A very High Level Math Problem!!!! Please help me out!!!?

An open-top box is to be made so that its width is 4 ft and its volume is 40 ft^3. The base of the box costs $4/ft^2 and the sides cost $2/ft^2.





a) Express the cost of the box as a function of its length (l) and height (h)


b) Find a relationship between l and h.


c) Express the cost as a function of h only


d) Give the domain of the cost function


e)use a graphing claculator or computer to approximate the dimensions of the box having least cost.





If you do this and show your work i will love you!!!!! Please i really need some help. Its due 2moro and i did it but i think it is wrong!!!!!

A very High Level Math Problem!!!! Please help me out!!!?
Hi,





a) Express the cost of the box as a function of its length (l) and height (h)





Cost = $4/ft²(LW) + $2/ft²((2L + 2W)H)


Cost = $4/ft²(L*4) + $2/ft²((2L + 2*4)H)


Cost = 16L + 2(2HL + 8H)


Cost = 16L + 4HL + 16H





b) Find a relationship between l and h.


Volume = LWH


40 = L(4)H


10 = LH





10


---- = H


..L





c) Express the cost as a function of h only





Cost = 16L + 4HL + 16H


Cost = 16L + 4(10/L)L + 16(10/L)


Cost = 16L + 40 + 160/L





d) Give the domain of the cost function


L %26gt; 0





e)use a graphing calculator or computer to approximate the dimensions of the box having least cost.





Y = 16x + 40 + 160/x





If this is graphed, it has a minimum at (3.162,141.19). this means the minimum cost is when the length is 3.162 feet and the cost of the box is $141.19. The height is 10/L = 10/3.162 = 3.162.





I hope that helps!! :-)
Reply:Okay, what do we know. We know that the width is 4 and the volume is 40, so what do we have left? We want cost right? Well, cost is going to be in terms of square feet, so our answer has to be in square feet. Remember that, if your units end up being wrong, you know you're not doing it right. So, if you know the width, you are going to need some kinda formula right? Don't worry about the math yet, just do this:





How much will the box cost? The total cost is the cost of the base plus the cost of each side.





Now there's something that we can put in a formula!





Total cost = base cost + sides cost





Now, let's just look at the base for now. We know the width is 4, and the length is L, and the base costs $4 per square foot. So...





Base cost = $4 * 4ft * L





Now, there are two sets of "sides" let's say the front and back, and then the other two are "sides". So we'll some equation like this for the front and back. (Remember 4 wide, $2 per sq ft)

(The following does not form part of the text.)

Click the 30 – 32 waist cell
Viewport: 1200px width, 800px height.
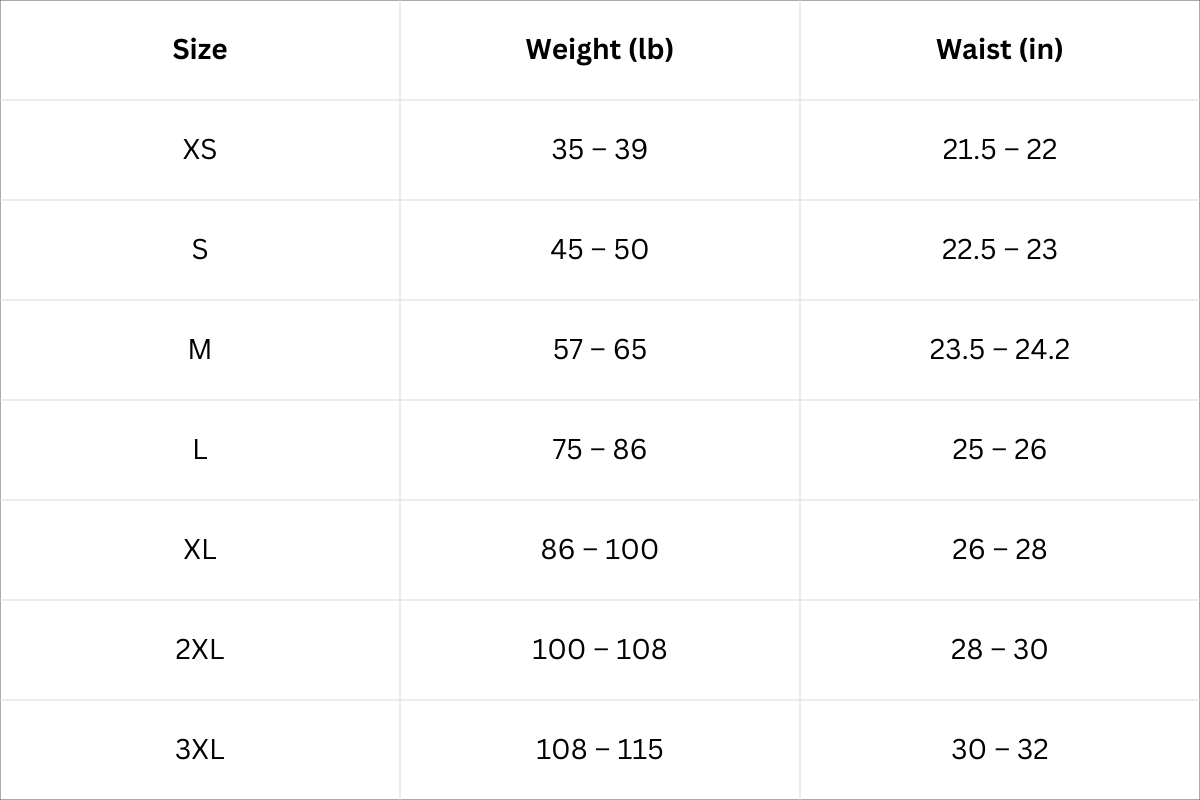coord(999,749)
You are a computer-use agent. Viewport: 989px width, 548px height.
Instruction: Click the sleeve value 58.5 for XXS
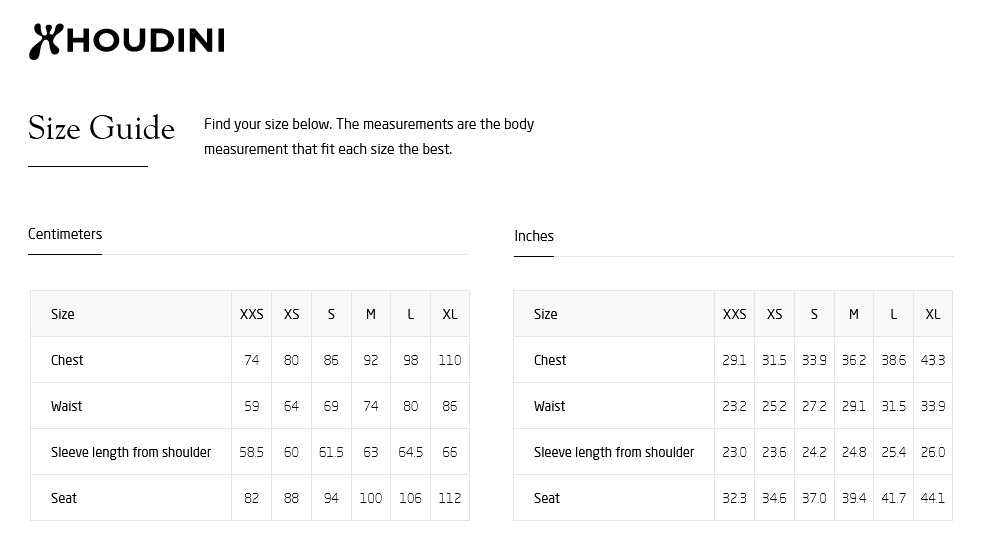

Front and Back Cost = 4ft (width) * H * 2 for each side * $2


Two Sides Cost = L * H * 2 (for each side) * $2





Total Sides cost = (4ft * H * 2 * $2) + (L * H * 2 * $2)





And now we add that to the base cost to get total cost as a function of H and L





f(H, L) = ($4 * 4ft * L) + ((4ft * H * 2 * $2) + (L * H * 2 * $2))


f(H,L) = (16L) + ((16H) + (4LH))


f(H,L) = 16L + 16 H + 4LH


(I think this is your "a" question.)





But wait! It's gotta be 40 cubic feet right?!?! Don't worry. So we need some kind of way to make sure it stays that way. We need H to change with L so that it's always 40 cubic feet. So:





40 cubic feet = 4ft * H * L -%26gt; or


10 square feet = H * L or


H = 10 square feet / L and


L = 10 square feet / H





So, there's a relationship between the two (aka, question 'b')





Now, just take our original f(H,L) and drop in our relationship for L= 10/H for each L we see:





f(H,L) = 16L + 16 H + 4LH


f(H) = 16(10/H) + 16H + 4(10/H)(H)


f(H) = 160/H + 16H + 40





Now, we have a formula only in terms of H (aka 'c')





Now, we can't have a box with a height of 0, but we could make this box as tall as we want, as long as H = 10/L. It's just that as the box gets taller, L gets smaller. So really, the possible values for the height of the box (aka the domain of the equation, and the answer to 'd') is anything greater than 0.





As for the last one, just graph it, I can't find my graphing calculator, and that's the easy part. I hope that I explained this well enough for you to follow.